Foster children generally receive care through psychiatrists in private practice, and caseworkers would have no input into the doctors' decisions, Green said.
"It is not the policy of this department to use psychotropic medications as chemical restraints," Green said.
Still, officials are taking steps to prevent such practices. In a March 1 response to Moore, Scott said she had a "mutual concern" about the issue.
She said the department would develop, within 90 days, a training program and hoped to hire a consulting psychiatrist in Broward.
"The overall process and training will ensure the development of a [system] for monitoring the appropriate use" of psychiatric drugs, Scott said.
Others in South Florida who are familiar with the state's foster care system confirm Moore's observations.
"Many of our foster children are medicated," said Joni Goodman, director of the Guardian ad Litem program in Miami-Dade County. "Risperdal is commonly prescribed."

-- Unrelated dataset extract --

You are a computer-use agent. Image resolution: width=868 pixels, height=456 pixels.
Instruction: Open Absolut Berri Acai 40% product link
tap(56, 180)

Another source, who works with foster children in Broward but asked not to be named, said "a lot" of kids in foster care were being prescribed the drug. "I am concerned that, many times, they're prescribing the drug just to make the kids compliant," the source said.
TELLING SIGNS
Some of the kids, the source said, display signs they are overmedicated, such as lethargy, slurred speech and shakiness.

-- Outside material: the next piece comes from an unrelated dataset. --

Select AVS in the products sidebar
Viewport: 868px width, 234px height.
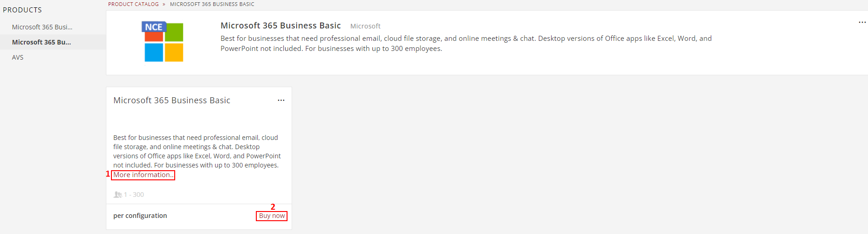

One Florida child advocate said he was "disgusted" by widespread use of Risperdal in the state's foster care system.
"There's a tremendous difference to me between claiming to be caring for children and chemically abusing them," said Jack Levine, president of the Tallahassee-based Center for Florida's Children. Said Richard Wexler, executive director of the Virginia-based National Coalition for Children Protection Reform: "This is a classic example of destroying children in order to save them."
COMMON FOR KIDS
In Florida, Risperdal is the most commonly prescribed antipsychotic drug among children whose health care is paid for by Medicaid, which insures the needy.
Risperdal, first marketed in 1994, is the largest-selling drug in its class. Officials at Janssen Pharmaceutica, which markets the drug, did not return calls for comment.
Though the drug, like most antipsychotics, is not specifically approved by the FDA for use with children, the state spent $4.8 million on Risperdal prescriptions for Floridians under age 18 last year, said Jerry Wells, pharmacy program manager for the state Agency for Health Care Administration.
For antipsychotic drugs generally, the bill was about $9 million for children on Medicaid, which includes thousands of children in state care.
The agency does not track whether the drugs are being prescribed to children in state care or those living at home.
Among 5- to 10-year-olds, 5,172 Floridians were prescribed an antipsychotic drug in 2000, Wells said; 7,329 children aged 11-15 were prescribed the drugs, as were 3,765 children aged 16-18.
"The 5-10 group shocks me," Wells said.
The agency reports showed some of the children were on the drug for a short time—though schizophrenia cannot be cured.
"If they're not psychotic, they shouldn't have been on the drugs," Wells said.
OLD LAWSUIT
Chris Zawisza, a law professor who heads the Children First Project at Nova Southeastern University, said she fears state officials may be encouraging the use of psychiatric drugs on foster children as an unintended consequence of her decade-old lawsuit, which charges the state underfunds mental health care for children.
Charges that child welfare authorities have "chemically restrained" foster children have been raised occasionally in other states. The drug has been linked to serious side effects.
The San Francisco-based Youth Law Center accused Orange County, Calif., officials of the practice in 1998 as part of a lawsuit over conditions in foster care.
"There is no good testing for these medications, even for children in preadolescence—let alone very young children," said Carole Shauffer, the center's executive director. "It's basically human experimentation to use these medications on children."